Anaïs Harmant : J'ai été particulièrement surprise de remporter cette élection. Je tiens à féliciter les 9 autres candidats, qui ont tous beaucoup travaillé pour en arriver là. En tant que femme, c'est encore plus important de le rappeler. Depuis la cérémonie (le 23 novembre 2021, ndlr), j'ai reçu beaucoup de messages de félicitation, et j'ai aussi été particulièrement sollicitée pendant la campagne. Mais je ne suis pas seule, et je dois beaucoup à nos équipes. 30 personnes travaillent au marketing de ManoMano et ont contribué au doublement de notre chiffre d'affaires en 2021. Je profite donc de ce prix pour les remercier et remercier mes anciens managers qui m'ont fait confiance, et pour dire à vos lecteurs qu'il faut faire confiance à aux équipes, investir pour développer leur potentiel, leur donner les moyens d'agir et surtout qu'il faut les récompenser pour les fidéliser !

Que faites-vous pour fidéliser vos équipes, vous qui êtes également en charge du développement de la marque employeur ManoMano ?

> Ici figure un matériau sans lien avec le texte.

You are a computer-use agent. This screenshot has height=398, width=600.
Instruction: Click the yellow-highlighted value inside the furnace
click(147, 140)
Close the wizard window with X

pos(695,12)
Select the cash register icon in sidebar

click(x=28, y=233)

C'est un enjeu de taille : nous avons recruté 180 personnes en 2021, et nous cherchons à embaucher 1000 personnes dans les 18 prochains mois, sur des secteurs du marketing et de la tech qui sont sous tension. Pour séduire, nous avons mis en place la possibilité de faire du full remote et de travailler de n'importe où. Nous avons une politique parentale avantageuse, alors que nous ciblons particulièrement les jeunes parents ou les futurs jeunes parents. En France, nous bénéficions aussi de notre statut de scale-up, ce qui n'est pas le cas sur tous nos marchés. Nous devons développer une relation de proximité, humaine, tant dans nos communications de marque que dans notre approche managériale. C'est un enjeu car nous avons décidé d'intégrer une partie de nos métiers, tant dans une logique de maîtrise des coûts que pour que ces personnes aux compétences diverses et qui interviennent tout au long du customer journey puissent se rencontrer, échanger et in fine améliorer l'expérience offerte à nos clients et générer plus de ROI. Et quand rien ne justifie d'internaliser, comme par exemple en matière d'achat média offline, où nous ne dépensons pas assez, nous faisons appel à des agences.

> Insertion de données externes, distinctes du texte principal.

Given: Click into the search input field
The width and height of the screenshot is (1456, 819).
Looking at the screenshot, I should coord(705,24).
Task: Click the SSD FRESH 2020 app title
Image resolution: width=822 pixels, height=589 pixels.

Vous incarnez le marketing moderne : un branding créatif sur des médias classiques, et un suivi strict des performances grâce au digital et à la data. Que répondez-vous à ceux qui trouvent que les métiers du marketing deviennent trop technologiques ?

Que la technologie permet de valider de nombreuses pratiques : quand je suis arrivée chez ManoMano, une entreprise experte dans le suivi de la performance des actions en ligne, j'ai dû m'imposer pour prouver l'efficacité des campagnes offline. Chez M6 Mobile, j'ai appris la puissance du média TV. Chez Disneyland, j'ai appris à défendre mes idées sur la base de chiffres. Cela m'a été très utile chez Microsoft, qui est " ROI-driven " et dispose d'une forte culture marketing, et plus encore pour entrer dans le moule chez ManoMano. Avant de faire de la télévision, nous avons utilisé pour la première fois la radio afin de faire du branding. Six mois plus tard, nous avions pris dix points supplémentaires de notoriété, ce qui a validé la pertinence de cette approche. Technologie ou pas, certaines pratiques marketing fonctionnent toujours et continueront à fonctionner à l'avenir. C'est certain, il y a beaucoup de complexité dans les outils et l'utilisation de la data. Aussi, il faut savoir faire preuve de pragmatisme pour être efficace. Il faut éviter les artifices et se concentrer sur des outils simples et une stratégie claire pour ne pas perdre les équipes et rendre trop complexe la résolution des éventuels problèmes.

Pour vous, la technologie n'est pas l'ennemi de la créativité, comme on peut l'entendre chez certaines critiques de l'achat programmatique ?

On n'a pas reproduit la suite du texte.